§ Task inputs:
======

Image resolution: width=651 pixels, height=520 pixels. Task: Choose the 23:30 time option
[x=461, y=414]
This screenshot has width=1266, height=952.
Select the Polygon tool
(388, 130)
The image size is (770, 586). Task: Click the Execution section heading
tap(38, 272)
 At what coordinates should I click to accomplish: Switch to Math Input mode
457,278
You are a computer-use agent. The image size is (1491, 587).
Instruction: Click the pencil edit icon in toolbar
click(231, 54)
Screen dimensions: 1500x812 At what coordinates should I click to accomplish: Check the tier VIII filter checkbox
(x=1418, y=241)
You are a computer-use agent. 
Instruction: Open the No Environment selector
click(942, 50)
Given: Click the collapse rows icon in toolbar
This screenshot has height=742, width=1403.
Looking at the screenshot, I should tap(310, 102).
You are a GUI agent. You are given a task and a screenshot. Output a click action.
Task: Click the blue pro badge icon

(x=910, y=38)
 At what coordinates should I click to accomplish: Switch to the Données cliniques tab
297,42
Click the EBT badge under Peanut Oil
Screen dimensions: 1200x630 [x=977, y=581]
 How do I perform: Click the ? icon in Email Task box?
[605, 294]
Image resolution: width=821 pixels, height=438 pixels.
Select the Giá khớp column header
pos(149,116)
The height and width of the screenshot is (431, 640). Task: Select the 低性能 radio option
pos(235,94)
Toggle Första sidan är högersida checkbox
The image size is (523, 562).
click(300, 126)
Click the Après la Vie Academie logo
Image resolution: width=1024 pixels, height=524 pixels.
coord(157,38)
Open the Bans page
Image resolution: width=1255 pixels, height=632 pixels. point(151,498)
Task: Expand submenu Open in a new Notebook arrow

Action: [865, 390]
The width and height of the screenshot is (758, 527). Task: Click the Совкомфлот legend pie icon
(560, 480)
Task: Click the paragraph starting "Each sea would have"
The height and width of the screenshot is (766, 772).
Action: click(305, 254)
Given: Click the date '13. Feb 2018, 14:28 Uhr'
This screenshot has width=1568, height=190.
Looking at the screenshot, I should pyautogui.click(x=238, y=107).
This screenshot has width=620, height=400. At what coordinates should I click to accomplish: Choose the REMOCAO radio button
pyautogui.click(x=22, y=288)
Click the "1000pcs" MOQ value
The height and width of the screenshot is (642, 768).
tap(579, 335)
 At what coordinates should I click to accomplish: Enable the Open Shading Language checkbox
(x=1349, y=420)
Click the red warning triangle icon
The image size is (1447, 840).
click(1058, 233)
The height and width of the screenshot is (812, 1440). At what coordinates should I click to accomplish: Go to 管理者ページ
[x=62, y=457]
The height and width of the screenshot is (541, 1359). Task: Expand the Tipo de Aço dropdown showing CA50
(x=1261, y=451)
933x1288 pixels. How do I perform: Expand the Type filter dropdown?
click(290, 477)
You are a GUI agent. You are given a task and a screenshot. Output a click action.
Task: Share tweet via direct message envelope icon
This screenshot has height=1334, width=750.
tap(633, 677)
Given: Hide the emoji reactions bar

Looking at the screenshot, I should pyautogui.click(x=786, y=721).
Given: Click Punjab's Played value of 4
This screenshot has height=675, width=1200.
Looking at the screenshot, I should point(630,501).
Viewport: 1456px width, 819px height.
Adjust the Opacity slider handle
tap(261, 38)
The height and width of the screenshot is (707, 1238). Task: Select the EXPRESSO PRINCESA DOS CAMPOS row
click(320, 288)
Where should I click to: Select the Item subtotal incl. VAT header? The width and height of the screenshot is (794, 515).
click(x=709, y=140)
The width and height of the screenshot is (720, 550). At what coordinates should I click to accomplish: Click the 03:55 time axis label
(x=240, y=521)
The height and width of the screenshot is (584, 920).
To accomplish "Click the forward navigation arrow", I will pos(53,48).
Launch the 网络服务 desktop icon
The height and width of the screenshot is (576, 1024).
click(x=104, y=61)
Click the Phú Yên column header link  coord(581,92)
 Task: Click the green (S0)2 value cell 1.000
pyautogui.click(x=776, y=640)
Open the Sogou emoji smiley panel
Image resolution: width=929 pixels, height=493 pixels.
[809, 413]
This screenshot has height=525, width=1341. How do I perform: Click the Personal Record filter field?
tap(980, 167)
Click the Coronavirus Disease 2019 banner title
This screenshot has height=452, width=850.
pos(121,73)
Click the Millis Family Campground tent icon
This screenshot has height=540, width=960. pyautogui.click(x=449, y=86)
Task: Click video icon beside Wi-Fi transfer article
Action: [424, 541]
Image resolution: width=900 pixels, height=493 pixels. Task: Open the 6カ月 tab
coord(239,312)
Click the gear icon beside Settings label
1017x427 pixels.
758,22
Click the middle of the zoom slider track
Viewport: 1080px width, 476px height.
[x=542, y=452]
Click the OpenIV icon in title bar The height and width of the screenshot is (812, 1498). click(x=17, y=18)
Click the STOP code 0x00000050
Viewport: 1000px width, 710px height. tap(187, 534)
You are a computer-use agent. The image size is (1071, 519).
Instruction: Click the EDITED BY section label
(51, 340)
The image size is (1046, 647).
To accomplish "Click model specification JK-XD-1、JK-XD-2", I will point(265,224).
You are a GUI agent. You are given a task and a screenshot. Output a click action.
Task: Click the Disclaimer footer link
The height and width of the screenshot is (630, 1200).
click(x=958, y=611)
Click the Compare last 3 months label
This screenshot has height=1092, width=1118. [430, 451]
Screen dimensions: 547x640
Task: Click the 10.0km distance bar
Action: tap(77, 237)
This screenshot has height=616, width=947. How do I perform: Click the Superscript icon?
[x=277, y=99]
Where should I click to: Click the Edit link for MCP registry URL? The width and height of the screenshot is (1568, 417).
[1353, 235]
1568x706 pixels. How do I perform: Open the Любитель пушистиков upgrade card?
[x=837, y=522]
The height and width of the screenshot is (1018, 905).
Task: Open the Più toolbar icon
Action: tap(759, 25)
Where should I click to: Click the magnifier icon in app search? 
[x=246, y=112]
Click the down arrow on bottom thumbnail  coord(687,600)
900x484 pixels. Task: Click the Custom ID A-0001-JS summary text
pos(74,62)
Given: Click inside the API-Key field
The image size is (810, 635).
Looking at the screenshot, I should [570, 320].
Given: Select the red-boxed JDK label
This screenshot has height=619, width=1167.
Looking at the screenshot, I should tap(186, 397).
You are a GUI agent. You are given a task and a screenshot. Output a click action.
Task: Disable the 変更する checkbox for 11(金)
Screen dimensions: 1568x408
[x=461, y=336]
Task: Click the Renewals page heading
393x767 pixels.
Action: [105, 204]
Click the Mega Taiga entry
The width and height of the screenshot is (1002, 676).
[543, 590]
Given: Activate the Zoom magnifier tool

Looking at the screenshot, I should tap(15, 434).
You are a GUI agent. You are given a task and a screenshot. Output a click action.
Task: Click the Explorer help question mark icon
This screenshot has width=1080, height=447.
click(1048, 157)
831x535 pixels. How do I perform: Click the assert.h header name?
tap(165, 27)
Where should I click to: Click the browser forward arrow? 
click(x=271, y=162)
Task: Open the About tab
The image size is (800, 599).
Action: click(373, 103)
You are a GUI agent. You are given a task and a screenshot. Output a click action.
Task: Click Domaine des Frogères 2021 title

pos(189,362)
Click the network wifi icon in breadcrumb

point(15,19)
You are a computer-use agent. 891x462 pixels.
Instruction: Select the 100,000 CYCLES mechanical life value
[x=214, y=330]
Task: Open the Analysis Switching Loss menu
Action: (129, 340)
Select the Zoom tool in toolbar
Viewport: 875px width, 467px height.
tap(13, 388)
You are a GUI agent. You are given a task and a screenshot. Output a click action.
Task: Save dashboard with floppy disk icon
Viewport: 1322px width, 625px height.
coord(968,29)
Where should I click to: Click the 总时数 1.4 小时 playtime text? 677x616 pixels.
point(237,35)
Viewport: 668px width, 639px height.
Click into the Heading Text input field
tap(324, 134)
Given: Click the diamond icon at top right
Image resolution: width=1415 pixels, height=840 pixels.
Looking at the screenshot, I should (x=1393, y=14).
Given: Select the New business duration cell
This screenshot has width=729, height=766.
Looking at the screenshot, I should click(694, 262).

======

§ About this task: Show each line of the data that contains the string "computer".

§ Solution:
You are a computer-use agent. The image size is (1491, 587).
You are a computer-use agent. 
You are a computer-use agent. The image size is (1071, 519).
You are a computer-use agent. 891x462 pixels.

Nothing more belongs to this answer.